**Short problem**:
Render the listing below as a numbered list, leaving out every blank line.

========================================================================

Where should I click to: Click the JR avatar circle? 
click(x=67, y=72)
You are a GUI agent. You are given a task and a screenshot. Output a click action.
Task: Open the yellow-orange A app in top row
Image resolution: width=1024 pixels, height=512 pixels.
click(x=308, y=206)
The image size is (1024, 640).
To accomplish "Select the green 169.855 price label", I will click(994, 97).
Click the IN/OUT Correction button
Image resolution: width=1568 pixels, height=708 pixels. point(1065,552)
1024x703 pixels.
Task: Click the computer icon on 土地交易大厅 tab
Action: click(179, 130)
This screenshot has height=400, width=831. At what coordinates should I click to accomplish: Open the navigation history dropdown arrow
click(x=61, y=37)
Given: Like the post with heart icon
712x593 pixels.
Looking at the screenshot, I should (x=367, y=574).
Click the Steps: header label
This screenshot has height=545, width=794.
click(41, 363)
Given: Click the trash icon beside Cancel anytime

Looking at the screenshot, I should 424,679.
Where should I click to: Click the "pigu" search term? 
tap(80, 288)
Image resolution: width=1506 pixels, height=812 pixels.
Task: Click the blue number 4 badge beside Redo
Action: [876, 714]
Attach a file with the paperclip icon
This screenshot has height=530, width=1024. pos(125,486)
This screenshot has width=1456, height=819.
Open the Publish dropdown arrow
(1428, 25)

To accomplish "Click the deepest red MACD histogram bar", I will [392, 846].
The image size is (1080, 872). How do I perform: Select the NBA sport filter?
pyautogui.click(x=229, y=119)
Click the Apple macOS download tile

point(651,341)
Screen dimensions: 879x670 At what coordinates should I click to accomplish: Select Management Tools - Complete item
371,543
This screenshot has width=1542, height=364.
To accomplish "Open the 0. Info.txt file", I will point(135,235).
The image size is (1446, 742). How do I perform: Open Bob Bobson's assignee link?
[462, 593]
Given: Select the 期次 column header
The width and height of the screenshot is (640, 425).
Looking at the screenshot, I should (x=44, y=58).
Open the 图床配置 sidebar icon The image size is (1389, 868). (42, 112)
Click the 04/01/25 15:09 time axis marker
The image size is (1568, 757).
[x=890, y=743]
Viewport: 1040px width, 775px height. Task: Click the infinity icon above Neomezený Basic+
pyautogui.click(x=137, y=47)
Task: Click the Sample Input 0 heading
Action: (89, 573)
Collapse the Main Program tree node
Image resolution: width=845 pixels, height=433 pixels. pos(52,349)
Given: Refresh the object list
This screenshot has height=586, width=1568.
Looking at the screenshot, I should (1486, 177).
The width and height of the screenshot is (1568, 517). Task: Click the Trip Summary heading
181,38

========================================================================

**Output for this exercise**:
1. Where should I click to: Click the JR avatar circle? 
2. click(x=67, y=72)
3. You are a GUI agent. You are given a task and a screenshot. Output a click action.
4. Task: Open the yellow-orange A app in top row
5. Image resolution: width=1024 pixels, height=512 pixels.
6. click(x=308, y=206)
7. The image size is (1024, 640).
8. To accomplish "Select the green 169.855 price label", I will click(994, 97).
9. Click the IN/OUT Correction button
10. Image resolution: width=1568 pixels, height=708 pixels. point(1065,552)
11. 1024x703 pixels.
12. Task: Click the computer icon on 土地交易大厅 tab
13. Action: click(179, 130)
14. This screenshot has height=400, width=831. At what coordinates should I click to accomplish: Open the navigation history dropdown arrow
15. click(x=61, y=37)
16. Given: Like the post with heart icon
17. 712x593 pixels.
18. Looking at the screenshot, I should (x=367, y=574).
19. Click the Steps: header label
20. This screenshot has height=545, width=794.
21. click(41, 363)
22. Given: Click the trash icon beside Cancel anytime
23. Looking at the screenshot, I should 424,679.
24. Where should I click to: Click the "pigu" search term? 
25. tap(80, 288)
26. Image resolution: width=1506 pixels, height=812 pixels.
27. Task: Click the blue number 4 badge beside Redo
28. Action: [876, 714]
29. Attach a file with the paperclip icon
30. This screenshot has height=530, width=1024. pos(125,486)
31. This screenshot has width=1456, height=819.
32. Open the Publish dropdown arrow
33. (1428, 25)
34. To accomplish "Click the deepest red MACD histogram bar", I will [392, 846].
35. The image size is (1080, 872). How do I perform: Select the NBA sport filter?
36. pyautogui.click(x=229, y=119)
37. Click the Apple macOS download tile
38. point(651,341)
39. Screen dimensions: 879x670 At what coordinates should I click to accomplish: Select Management Tools - Complete item
40. 371,543
41. This screenshot has width=1542, height=364.
42. To accomplish "Open the 0. Info.txt file", I will point(135,235).
43. The image size is (1446, 742). How do I perform: Open Bob Bobson's assignee link?
44. [462, 593]
45. Given: Select the 期次 column header
46. The width and height of the screenshot is (640, 425).
47. Looking at the screenshot, I should (x=44, y=58).
48. Open the 图床配置 sidebar icon The image size is (1389, 868). (42, 112)
49. Click the 04/01/25 15:09 time axis marker
50. The image size is (1568, 757).
51. [x=890, y=743]
52. Viewport: 1040px width, 775px height. Task: Click the infinity icon above Neomezený Basic+
53. pyautogui.click(x=137, y=47)
54. Task: Click the Sample Input 0 heading
55. Action: (89, 573)
56. Collapse the Main Program tree node
57. Image resolution: width=845 pixels, height=433 pixels. pos(52,349)
58. Given: Refresh the object list
59. This screenshot has height=586, width=1568.
60. Looking at the screenshot, I should (1486, 177).
61. The width and height of the screenshot is (1568, 517). Task: Click the Trip Summary heading
62. 181,38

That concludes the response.